** Opening Extracted information block **

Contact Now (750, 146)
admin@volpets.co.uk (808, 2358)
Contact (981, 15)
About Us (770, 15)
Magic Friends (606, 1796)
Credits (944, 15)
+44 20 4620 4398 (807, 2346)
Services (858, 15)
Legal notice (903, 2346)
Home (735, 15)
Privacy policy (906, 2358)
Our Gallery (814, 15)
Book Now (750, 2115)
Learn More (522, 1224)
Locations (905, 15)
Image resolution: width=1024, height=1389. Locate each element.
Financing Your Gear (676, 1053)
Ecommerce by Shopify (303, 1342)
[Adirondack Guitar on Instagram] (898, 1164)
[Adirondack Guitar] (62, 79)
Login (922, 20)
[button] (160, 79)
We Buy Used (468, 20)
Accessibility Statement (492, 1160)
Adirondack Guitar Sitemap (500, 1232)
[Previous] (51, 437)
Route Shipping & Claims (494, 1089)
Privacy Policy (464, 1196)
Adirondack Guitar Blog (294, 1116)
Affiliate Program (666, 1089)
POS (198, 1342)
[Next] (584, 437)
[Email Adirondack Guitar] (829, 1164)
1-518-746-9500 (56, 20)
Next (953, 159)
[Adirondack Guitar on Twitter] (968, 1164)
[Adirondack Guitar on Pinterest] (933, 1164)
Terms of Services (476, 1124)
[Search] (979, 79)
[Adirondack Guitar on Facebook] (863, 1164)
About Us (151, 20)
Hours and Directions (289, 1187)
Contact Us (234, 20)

** Closing Extracted information block **

Print each entry precisely. Include every line.

- [Reply to the task]:
Contact Now (750, 146)
admin@volpets.co.uk (808, 2358)
Contact (981, 15)
About Us (770, 15)
Magic Friends (606, 1796)
Credits (944, 15)
+44 20 4620 4398 (807, 2346)
Services (858, 15)
Legal notice (903, 2346)
Home (735, 15)
Privacy policy (906, 2358)
Our Gallery (814, 15)
Book Now (750, 2115)
Learn More (522, 1224)
Locations (905, 15)
Image resolution: width=1024, height=1389. Locate each element.
Financing Your Gear (676, 1053)
Ecommerce by Shopify (303, 1342)
[Adirondack Guitar on Instagram] (898, 1164)
[Adirondack Guitar] (62, 79)
Login (922, 20)
[button] (160, 79)
We Buy Used (468, 20)
Accessibility Statement (492, 1160)
Adirondack Guitar Sitemap (500, 1232)
[Previous] (51, 437)
Route Shipping & Claims (494, 1089)
Privacy Policy (464, 1196)
Adirondack Guitar Blog (294, 1116)
Affiliate Program (666, 1089)
POS (198, 1342)
[Next] (584, 437)
[Email Adirondack Guitar] (829, 1164)
1-518-746-9500 (56, 20)
Next (953, 159)
[Adirondack Guitar on Twitter] (968, 1164)
[Adirondack Guitar on Pinterest] (933, 1164)
Terms of Services (476, 1124)
[Search] (979, 79)
[Adirondack Guitar on Facebook] (863, 1164)
About Us (151, 20)
Hours and Directions (289, 1187)
Contact Us (234, 20)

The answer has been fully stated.